_Problem requirements:_
Copy every line of the material below without changing anything.

— BEGIN Data entries —

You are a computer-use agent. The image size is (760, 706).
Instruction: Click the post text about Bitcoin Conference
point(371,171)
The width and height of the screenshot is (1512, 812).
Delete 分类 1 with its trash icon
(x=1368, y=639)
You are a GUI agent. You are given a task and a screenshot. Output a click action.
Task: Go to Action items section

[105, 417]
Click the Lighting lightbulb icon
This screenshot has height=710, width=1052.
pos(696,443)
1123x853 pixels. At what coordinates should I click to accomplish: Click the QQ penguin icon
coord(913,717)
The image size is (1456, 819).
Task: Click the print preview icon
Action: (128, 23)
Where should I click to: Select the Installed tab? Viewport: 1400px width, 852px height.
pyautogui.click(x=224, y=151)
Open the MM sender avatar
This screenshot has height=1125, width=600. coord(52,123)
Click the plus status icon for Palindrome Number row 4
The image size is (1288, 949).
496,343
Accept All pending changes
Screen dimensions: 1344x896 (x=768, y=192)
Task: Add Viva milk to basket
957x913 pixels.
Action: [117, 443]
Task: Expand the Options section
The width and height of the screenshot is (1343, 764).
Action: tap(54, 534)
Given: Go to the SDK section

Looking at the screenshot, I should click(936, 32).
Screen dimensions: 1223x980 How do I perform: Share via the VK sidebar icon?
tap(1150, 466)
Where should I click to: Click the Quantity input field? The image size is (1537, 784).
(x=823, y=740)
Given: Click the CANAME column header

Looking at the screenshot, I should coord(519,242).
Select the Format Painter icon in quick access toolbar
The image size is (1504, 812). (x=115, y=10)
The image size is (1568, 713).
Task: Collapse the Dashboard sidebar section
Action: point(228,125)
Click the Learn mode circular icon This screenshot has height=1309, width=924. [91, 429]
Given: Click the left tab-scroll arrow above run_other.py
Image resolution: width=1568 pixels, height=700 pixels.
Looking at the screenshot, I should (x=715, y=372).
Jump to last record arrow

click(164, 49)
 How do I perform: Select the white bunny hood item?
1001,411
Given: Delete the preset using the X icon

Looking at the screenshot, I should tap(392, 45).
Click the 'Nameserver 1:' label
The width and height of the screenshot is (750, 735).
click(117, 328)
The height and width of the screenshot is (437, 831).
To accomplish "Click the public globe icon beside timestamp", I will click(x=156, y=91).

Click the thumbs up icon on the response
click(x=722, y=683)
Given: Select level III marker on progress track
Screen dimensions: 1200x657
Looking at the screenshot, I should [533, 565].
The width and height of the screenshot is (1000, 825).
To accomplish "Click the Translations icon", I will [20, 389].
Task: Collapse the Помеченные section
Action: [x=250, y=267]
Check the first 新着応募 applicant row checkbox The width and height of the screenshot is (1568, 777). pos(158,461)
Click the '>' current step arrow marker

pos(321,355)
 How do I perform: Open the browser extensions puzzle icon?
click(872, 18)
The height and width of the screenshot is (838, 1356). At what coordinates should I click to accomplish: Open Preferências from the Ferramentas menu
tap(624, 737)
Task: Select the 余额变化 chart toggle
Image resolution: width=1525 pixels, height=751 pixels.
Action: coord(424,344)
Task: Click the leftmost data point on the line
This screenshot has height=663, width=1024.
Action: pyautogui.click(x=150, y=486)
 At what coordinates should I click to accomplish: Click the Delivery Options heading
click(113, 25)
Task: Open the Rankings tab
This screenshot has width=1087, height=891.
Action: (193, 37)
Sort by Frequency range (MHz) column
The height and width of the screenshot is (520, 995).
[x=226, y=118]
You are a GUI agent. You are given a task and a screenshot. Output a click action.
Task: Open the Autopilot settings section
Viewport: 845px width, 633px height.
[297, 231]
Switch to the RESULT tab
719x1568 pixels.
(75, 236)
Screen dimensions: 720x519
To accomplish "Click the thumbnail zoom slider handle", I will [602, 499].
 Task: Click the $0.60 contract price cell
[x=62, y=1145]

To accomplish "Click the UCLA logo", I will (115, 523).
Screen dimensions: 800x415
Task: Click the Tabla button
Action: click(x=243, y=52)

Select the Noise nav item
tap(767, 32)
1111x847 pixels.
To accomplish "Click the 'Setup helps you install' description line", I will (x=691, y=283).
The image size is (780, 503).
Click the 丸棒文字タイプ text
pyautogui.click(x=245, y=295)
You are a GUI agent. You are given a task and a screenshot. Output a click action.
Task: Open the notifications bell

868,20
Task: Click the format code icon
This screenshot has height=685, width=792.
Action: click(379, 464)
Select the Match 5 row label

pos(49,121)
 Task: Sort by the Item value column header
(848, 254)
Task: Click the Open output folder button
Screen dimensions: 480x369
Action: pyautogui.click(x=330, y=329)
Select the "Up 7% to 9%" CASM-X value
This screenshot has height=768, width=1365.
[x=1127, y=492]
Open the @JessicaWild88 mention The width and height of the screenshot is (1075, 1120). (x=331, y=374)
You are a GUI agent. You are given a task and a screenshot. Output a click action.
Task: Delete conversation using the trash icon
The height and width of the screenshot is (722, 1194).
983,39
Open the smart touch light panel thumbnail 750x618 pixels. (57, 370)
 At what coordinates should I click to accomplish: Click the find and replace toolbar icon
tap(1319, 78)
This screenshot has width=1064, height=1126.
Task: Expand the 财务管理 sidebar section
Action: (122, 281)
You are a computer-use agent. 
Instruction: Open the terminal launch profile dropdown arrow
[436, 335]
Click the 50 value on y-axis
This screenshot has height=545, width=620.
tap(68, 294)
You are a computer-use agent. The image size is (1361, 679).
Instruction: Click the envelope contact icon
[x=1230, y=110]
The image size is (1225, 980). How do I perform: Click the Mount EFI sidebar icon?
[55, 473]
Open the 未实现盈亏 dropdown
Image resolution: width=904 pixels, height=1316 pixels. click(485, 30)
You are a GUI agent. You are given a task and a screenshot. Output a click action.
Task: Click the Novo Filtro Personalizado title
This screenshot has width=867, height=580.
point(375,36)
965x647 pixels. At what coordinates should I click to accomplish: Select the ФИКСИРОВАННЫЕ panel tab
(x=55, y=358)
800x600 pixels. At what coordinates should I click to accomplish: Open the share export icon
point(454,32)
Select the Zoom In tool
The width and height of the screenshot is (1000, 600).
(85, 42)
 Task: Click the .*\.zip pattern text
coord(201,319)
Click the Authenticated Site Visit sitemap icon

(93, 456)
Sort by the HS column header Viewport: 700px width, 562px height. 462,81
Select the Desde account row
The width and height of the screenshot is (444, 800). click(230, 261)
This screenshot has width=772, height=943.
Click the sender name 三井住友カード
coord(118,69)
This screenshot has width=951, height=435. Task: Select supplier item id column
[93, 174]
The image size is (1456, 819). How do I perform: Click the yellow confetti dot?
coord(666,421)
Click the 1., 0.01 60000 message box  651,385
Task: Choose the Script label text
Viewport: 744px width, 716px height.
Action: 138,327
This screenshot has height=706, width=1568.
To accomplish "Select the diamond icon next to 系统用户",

— END Data entries —

_Written response:_
You are a computer-use agent. The image size is (760, 706).
Instruction: Click the post text about Bitcoin Conference
point(371,171)
The width and height of the screenshot is (1512, 812).
Delete 分类 1 with its trash icon
(x=1368, y=639)
You are a GUI agent. You are given a task and a screenshot. Output a click action.
Task: Go to Action items section

[105, 417]
Click the Lighting lightbulb icon
This screenshot has height=710, width=1052.
pos(696,443)
1123x853 pixels. At what coordinates should I click to accomplish: Click the QQ penguin icon
coord(913,717)
The image size is (1456, 819).
Task: Click the print preview icon
Action: (128, 23)
Where should I click to: Select the Installed tab? Viewport: 1400px width, 852px height.
pyautogui.click(x=224, y=151)
Open the MM sender avatar
This screenshot has height=1125, width=600. coord(52,123)
Click the plus status icon for Palindrome Number row 4
The image size is (1288, 949).
496,343
Accept All pending changes
Screen dimensions: 1344x896 (x=768, y=192)
Task: Add Viva milk to basket
957x913 pixels.
Action: [117, 443]
Task: Expand the Options section
The width and height of the screenshot is (1343, 764).
Action: tap(54, 534)
Given: Go to the SDK section

Looking at the screenshot, I should click(936, 32).
Screen dimensions: 1223x980 How do I perform: Share via the VK sidebar icon?
tap(1150, 466)
Where should I click to: Click the Quantity input field? The image size is (1537, 784).
(x=823, y=740)
Given: Click the CANAME column header

Looking at the screenshot, I should coord(519,242).
Select the Format Painter icon in quick access toolbar
The image size is (1504, 812). (x=115, y=10)
The image size is (1568, 713).
Task: Collapse the Dashboard sidebar section
Action: point(228,125)
Click the Learn mode circular icon This screenshot has height=1309, width=924. [91, 429]
Given: Click the left tab-scroll arrow above run_other.py
Image resolution: width=1568 pixels, height=700 pixels.
Looking at the screenshot, I should (x=715, y=372).
Jump to last record arrow

click(164, 49)
 How do I perform: Select the white bunny hood item?
1001,411
Given: Delete the preset using the X icon

Looking at the screenshot, I should tap(392, 45).
Click the 'Nameserver 1:' label
The width and height of the screenshot is (750, 735).
click(117, 328)
The height and width of the screenshot is (437, 831).
To accomplish "Click the public globe icon beside timestamp", I will click(x=156, y=91).

Click the thumbs up icon on the response
click(x=722, y=683)
Given: Select level III marker on progress track
Screen dimensions: 1200x657
Looking at the screenshot, I should [533, 565].
The width and height of the screenshot is (1000, 825).
To accomplish "Click the Translations icon", I will [20, 389].
Task: Collapse the Помеченные section
Action: [x=250, y=267]
Check the first 新着応募 applicant row checkbox The width and height of the screenshot is (1568, 777). pos(158,461)
Click the '>' current step arrow marker

pos(321,355)
 How do I perform: Open the browser extensions puzzle icon?
click(872, 18)
The height and width of the screenshot is (838, 1356). At what coordinates should I click to accomplish: Open Preferências from the Ferramentas menu
tap(624, 737)
Task: Select the 余额变化 chart toggle
Image resolution: width=1525 pixels, height=751 pixels.
Action: coord(424,344)
Task: Click the leftmost data point on the line
This screenshot has height=663, width=1024.
Action: pyautogui.click(x=150, y=486)
 At what coordinates should I click to accomplish: Click the Delivery Options heading
click(113, 25)
Task: Open the Rankings tab
This screenshot has width=1087, height=891.
Action: (193, 37)
Sort by Frequency range (MHz) column
The height and width of the screenshot is (520, 995).
[x=226, y=118]
You are a GUI agent. You are given a task and a screenshot. Output a click action.
Task: Open the Autopilot settings section
Viewport: 845px width, 633px height.
[297, 231]
Switch to the RESULT tab
719x1568 pixels.
(75, 236)
Screen dimensions: 720x519
To accomplish "Click the thumbnail zoom slider handle", I will [602, 499].
 Task: Click the $0.60 contract price cell
[x=62, y=1145]

To accomplish "Click the UCLA logo", I will (115, 523).
Screen dimensions: 800x415
Task: Click the Tabla button
Action: click(x=243, y=52)

Select the Noise nav item
tap(767, 32)
1111x847 pixels.
To accomplish "Click the 'Setup helps you install' description line", I will (x=691, y=283).
The image size is (780, 503).
Click the 丸棒文字タイプ text
pyautogui.click(x=245, y=295)
You are a GUI agent. You are given a task and a screenshot. Output a click action.
Task: Open the notifications bell

868,20
Task: Click the format code icon
This screenshot has height=685, width=792.
Action: click(379, 464)
Select the Match 5 row label

pos(49,121)
 Task: Sort by the Item value column header
(848, 254)
Task: Click the Open output folder button
Screen dimensions: 480x369
Action: pyautogui.click(x=330, y=329)
Select the "Up 7% to 9%" CASM-X value
This screenshot has height=768, width=1365.
[x=1127, y=492]
Open the @JessicaWild88 mention The width and height of the screenshot is (1075, 1120). (x=331, y=374)
You are a GUI agent. You are given a task and a screenshot. Output a click action.
Task: Delete conversation using the trash icon
The height and width of the screenshot is (722, 1194).
983,39
Open the smart touch light panel thumbnail 750x618 pixels. (57, 370)
 At what coordinates should I click to accomplish: Click the find and replace toolbar icon
tap(1319, 78)
This screenshot has width=1064, height=1126.
Task: Expand the 财务管理 sidebar section
Action: (122, 281)
You are a computer-use agent. 
Instruction: Open the terminal launch profile dropdown arrow
[436, 335]
Click the 50 value on y-axis
This screenshot has height=545, width=620.
tap(68, 294)
You are a computer-use agent. The image size is (1361, 679).
Instruction: Click the envelope contact icon
[x=1230, y=110]
The image size is (1225, 980). How do I perform: Click the Mount EFI sidebar icon?
[55, 473]
Open the 未实现盈亏 dropdown
Image resolution: width=904 pixels, height=1316 pixels. click(485, 30)
You are a GUI agent. You are given a task and a screenshot. Output a click action.
Task: Click the Novo Filtro Personalizado title
This screenshot has width=867, height=580.
point(375,36)
965x647 pixels. At what coordinates should I click to accomplish: Select the ФИКСИРОВАННЫЕ panel tab
(x=55, y=358)
800x600 pixels. At what coordinates should I click to accomplish: Open the share export icon
point(454,32)
Select the Zoom In tool
The width and height of the screenshot is (1000, 600).
(85, 42)
 Task: Click the .*\.zip pattern text
coord(201,319)
Click the Authenticated Site Visit sitemap icon

(93, 456)
Sort by the HS column header Viewport: 700px width, 562px height. 462,81
Select the Desde account row
The width and height of the screenshot is (444, 800). click(230, 261)
This screenshot has width=772, height=943.
Click the sender name 三井住友カード
coord(118,69)
This screenshot has width=951, height=435. Task: Select supplier item id column
[93, 174]
The image size is (1456, 819). How do I perform: Click the yellow confetti dot?
coord(666,421)
Click the 1., 0.01 60000 message box  651,385
Task: Choose the Script label text
Viewport: 744px width, 716px height.
Action: 138,327
This screenshot has height=706, width=1568.
To accomplish "Select the diamond icon next to 系统用户",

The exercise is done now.